Выбрать главу

«НУ И УМНИК, НУ И ГЕНИЙ!»

Воображение меня подвело. Я никак не мог представить себе, что текст письма, который дал начало всему делу, во время обсуждений на всех этажах партийной иерархии вообще не будет играть какой-либо роли. Обсуждался — я. Обсуждался и осуждался как человек, который нарушил благостную картину внутрипартийного единства. Искренность тех, кто обличал меня, питало не то, что я отступил от высоких идейных и нравственных требований, — нет, обличители знали одно: они лучше меня, они бы так никогда не поступили. И чувство своего превосходства приносило им удовлетворение.

На заседании партбюро комбината меня особенно донимала одна работница. В ее голове просто не укладывалось, что какой-то рядовой член партии осмелился выражать свое несогласие с партийными верхами. Она меня учила: «Ну хотя бы напился, пусть — подрался. А то в Цека написал. В Цека! Ну и умник! Ну и гений!» Мои ссылки на Устав КПСС, декларировавший принципы партийной демократии, не воспринимались. Как если бы я тянул их в дебри формалистики в то время, как всем ясно: я — отступник и диссидент. В иерархически структурированном социуме общие нормы работать никогда не будут. Житейская традиция прагматически учила: «не высовывайся», «не плюй против ветра», «не занимайся самодеятельностью»… При каждом обсуждении я видел людей, которые поступали согласно этой заповеди, хотя чувствовалось, что у некоторых из них есть ко мне человеческий интерес и им небезразлично то, о чем они слышат, — возможно, впервые.

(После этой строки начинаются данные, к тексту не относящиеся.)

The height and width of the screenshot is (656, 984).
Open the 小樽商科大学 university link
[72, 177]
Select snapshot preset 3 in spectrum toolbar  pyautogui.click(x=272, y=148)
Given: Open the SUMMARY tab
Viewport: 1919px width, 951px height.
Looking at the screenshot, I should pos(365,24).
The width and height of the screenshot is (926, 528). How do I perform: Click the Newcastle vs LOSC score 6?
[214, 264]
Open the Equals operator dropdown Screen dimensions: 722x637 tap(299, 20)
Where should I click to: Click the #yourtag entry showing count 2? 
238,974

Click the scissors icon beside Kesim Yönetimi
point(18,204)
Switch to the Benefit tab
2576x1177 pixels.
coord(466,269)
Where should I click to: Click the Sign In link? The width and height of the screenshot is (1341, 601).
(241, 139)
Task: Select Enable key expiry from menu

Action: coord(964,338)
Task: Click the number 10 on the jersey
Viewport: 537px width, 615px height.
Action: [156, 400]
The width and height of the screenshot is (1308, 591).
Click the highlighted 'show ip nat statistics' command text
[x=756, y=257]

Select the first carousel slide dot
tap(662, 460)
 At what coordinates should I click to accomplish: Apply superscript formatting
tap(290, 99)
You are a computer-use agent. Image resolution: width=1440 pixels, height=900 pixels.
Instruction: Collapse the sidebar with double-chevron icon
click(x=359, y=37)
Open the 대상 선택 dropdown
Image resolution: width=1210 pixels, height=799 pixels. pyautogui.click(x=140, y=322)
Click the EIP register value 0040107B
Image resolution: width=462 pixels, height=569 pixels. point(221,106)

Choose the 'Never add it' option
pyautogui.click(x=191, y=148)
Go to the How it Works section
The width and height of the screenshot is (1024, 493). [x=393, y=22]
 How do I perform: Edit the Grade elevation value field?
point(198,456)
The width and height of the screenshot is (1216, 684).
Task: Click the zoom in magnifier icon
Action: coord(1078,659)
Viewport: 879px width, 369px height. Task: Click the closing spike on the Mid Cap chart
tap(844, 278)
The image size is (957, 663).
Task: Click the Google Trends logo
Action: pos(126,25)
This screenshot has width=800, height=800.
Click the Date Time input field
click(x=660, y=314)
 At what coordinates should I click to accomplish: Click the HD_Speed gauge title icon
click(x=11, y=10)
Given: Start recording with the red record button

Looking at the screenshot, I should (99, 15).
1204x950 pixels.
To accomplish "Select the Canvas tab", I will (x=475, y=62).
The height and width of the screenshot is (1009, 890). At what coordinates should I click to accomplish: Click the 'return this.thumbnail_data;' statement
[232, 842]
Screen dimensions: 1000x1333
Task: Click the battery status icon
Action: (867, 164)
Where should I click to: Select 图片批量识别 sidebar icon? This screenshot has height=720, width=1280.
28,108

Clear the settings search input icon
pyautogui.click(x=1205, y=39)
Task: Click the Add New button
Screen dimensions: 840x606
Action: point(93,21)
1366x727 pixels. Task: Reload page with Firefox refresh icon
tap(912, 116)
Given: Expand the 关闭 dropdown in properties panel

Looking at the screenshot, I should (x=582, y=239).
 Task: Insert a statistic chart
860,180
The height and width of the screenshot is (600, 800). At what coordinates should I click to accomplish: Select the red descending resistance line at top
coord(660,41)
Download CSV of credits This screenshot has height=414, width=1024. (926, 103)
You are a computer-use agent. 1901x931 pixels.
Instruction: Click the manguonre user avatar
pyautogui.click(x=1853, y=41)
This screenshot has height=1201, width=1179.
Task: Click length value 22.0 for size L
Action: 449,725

Меня потрясло поведение одного начальника цеха, он же был председателем профкома комбината, с которым мне пришлось столкнуться еще несколько раз. Этот крупный, солидного возраста человек в свое время попал в шестеренки известного «ленинградского дела», унесшего уже после войны жизни сотен и сотен людей и искалечившего судьбы тысяч других. Об этом на заседании партбюро он рассказал сам. Воодушевленный его признанием, я обратился к нему: «Но вы-то, вы-то должны понять важность того, что говорилось в письме. Оно ради того и написано, чтобы не повторять прошлого». — «Нет, — повторял он упрямо, — я никогда не выступал против партии и Центрального комитета», как если бы это была его заслуга, а не грех рабства и попустительства. Директор комбината Елфимов с улыбочкой спросил меня: «А что же вы при Сталине не поднимали свой голос?» (Я был принят в партию в 1952 году во время службы в армии.) Я ответил, что был тогда молод и глуп.

Партбюро приняло решение рекомендовать общему партийному собранию комбината исключить меня из рядов КПСС. Половину того дня, когда должно было состояться это собрание, я провел с художником В.К.: я должен был оформить заявку на рекламу, а он получить в том же учреждении консультацию по ее дизайну. Художник не терял времени даром — на улице, в транспорте он объяснял мне, чем в действительности является коммунистический строй. Политика, экономика, культурная жизнь — всё им было подвергнуто ядовитой критике. Я слушал и кивал. А когда вернулись в комбинат, оказалось, что ему, как коммунисту, тоже нужно быть на собрании. Мы сели с ним рядом. Он и не догадывался, что второй вопрос повестки дня — персональное дело — касается меня. Никандров назвал мою фамилию, и я отправился на скамейку подсудимого, оставив художника в некотором смятении.

Среди тех, кто пришел на собрание, уверен, были люди, которые хотели бы узнать, кто такие Андрей Синявский и Юлий Даниэль, что они такое написали, почему их судили и что, собственно, противозаконного в том, что Гинзбург, Галансков и другие издали материалы судебного процесса. Или — почему, если по Уставу КПСС я имею полное право на обсуждение всех проблем, еще до фактического обсуждения письма-протеста уже приговорен партбюро комбината к исключению из партии? Но еще в 20-е годы партийные функционеры и их «шестерки» освоили технологию срыва любого более или менее объективного обсуждения вопросов, если такое обсуждение в невыгодном свете рисовало политику властей.